#### 文書の抜粋

株式会社アペルザ CTO 塩谷将史氏について
楽天株式会社在籍中、アジアHQ、および海外開発チームの立ち上げのためにシンガポールに赴任。3年間でシンガポールを中心に日本・インドの3拠点間で合計100名近くの開発体制のマネジメントを経験。その後、現職株式会社アペルザに取締役CTOとしてジョイン。クロスボーダー・多国籍チームのマネジメント経験とEC・デジタルマーケティング系プラットフォームのプロデース経験を生かし、テクノロジとサービスプロデュースの立場からアペルザを発展させている。このような豊富な経歴から弊社CTO育成・就職支援サービス「OCTOPASS」に、講師として参画いただいています。
今回は「OCTOPASS~番外編~」ということで、3名のエンジニアが現場で抱える悩みに踏み込み、マネジメントとは?キャリアとは?起業とは?を塩谷将史氏(以下、塩谷氏)の経験から提言していただきました。

########
#### 使うデータ

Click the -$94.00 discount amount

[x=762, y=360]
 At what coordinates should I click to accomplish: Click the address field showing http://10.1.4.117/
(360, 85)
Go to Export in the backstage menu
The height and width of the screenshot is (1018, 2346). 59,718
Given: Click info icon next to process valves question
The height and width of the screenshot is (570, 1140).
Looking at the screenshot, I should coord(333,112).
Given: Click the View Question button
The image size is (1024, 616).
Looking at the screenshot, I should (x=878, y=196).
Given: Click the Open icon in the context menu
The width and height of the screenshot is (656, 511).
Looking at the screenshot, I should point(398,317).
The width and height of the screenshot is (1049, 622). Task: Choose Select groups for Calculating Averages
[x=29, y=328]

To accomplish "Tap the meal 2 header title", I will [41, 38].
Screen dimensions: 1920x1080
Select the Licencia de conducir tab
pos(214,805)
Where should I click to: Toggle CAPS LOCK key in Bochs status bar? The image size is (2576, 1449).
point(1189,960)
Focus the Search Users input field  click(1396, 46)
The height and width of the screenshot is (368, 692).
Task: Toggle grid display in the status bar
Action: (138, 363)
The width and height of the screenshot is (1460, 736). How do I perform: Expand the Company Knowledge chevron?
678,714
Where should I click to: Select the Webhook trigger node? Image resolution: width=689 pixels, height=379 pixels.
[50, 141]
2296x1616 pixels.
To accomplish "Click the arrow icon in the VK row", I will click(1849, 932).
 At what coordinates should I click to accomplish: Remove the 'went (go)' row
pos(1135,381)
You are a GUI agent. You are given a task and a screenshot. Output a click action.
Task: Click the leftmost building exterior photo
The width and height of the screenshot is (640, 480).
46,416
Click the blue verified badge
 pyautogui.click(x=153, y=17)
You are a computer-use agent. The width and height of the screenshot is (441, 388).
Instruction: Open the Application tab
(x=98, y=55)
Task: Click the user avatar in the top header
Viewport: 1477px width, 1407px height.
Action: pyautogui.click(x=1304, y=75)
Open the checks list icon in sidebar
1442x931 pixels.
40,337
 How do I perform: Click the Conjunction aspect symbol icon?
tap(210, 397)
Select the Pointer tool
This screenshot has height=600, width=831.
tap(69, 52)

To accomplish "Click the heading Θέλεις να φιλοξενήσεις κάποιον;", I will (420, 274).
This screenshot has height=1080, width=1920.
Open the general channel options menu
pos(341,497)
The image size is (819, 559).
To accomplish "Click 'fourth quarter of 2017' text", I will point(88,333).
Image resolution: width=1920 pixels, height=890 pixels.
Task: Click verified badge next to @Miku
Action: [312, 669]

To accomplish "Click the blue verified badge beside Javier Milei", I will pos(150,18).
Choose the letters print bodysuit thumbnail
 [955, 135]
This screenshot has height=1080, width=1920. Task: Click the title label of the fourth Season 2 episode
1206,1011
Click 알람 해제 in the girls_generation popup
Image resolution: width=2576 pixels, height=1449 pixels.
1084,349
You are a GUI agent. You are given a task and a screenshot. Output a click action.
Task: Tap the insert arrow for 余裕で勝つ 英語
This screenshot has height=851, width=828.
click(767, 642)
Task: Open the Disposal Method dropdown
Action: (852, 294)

########

** 課題の目的 1 **
塩谷将史氏の紹介文を2文でまとめてください。
** 課題の目的 2 **
データ一覧の行のうち、「The width and height of the screenshot is (1460, 736).」を含む行から「tap(210, 397)」を含む行までを、両端の行も入れて書き写してください。指示の行もすべて残し、答えの座標の数字にはそれぞれ64を足してください。

** 答えの記入 1 **
塩谷将史氏は楽天株式会社にいたころシンガポールに赴任し、3年間でシンガポールを中心に日本・インドの3拠点、合計100名近くの開発体制をマネジメントしたあと、株式会社アペルザに取締役CTOとしてジョインした。その経歴からCTO育成・就職支援サービス「OCTOPASS」に講師として参画しており、今回の「OCTOPASS~番外編~」では3名のエンジニアの悩みについて、マネジメント、キャリア、起業を自身の経験から提言している。

** 答えの記入 2 **
The width and height of the screenshot is (1460, 736). How do I perform: Expand the Company Knowledge chevron?
742,778
Where should I click to: Select the Webhook trigger node? Image resolution: width=689 pixels, height=379 pixels.
[114, 205]
2296x1616 pixels.
To accomplish "Click the arrow icon in the VK row", I will click(1913, 996).
 At what coordinates should I click to accomplish: Remove the 'went (go)' row
pos(1199,445)
You are a GUI agent. You are given a task and a screenshot. Output a click action.
Task: Click the leftmost building exterior photo
The width and height of the screenshot is (640, 480).
110,480
Click the blue verified badge
 pyautogui.click(x=217, y=81)
You are a computer-use agent. The width and height of the screenshot is (441, 388).
Instruction: Open the Application tab
(x=162, y=119)
Task: Click the user avatar in the top header
Viewport: 1477px width, 1407px height.
Action: pyautogui.click(x=1368, y=139)
Open the checks list icon in sidebar
1442x931 pixels.
104,401
 How do I perform: Click the Conjunction aspect symbol icon?
tap(274, 461)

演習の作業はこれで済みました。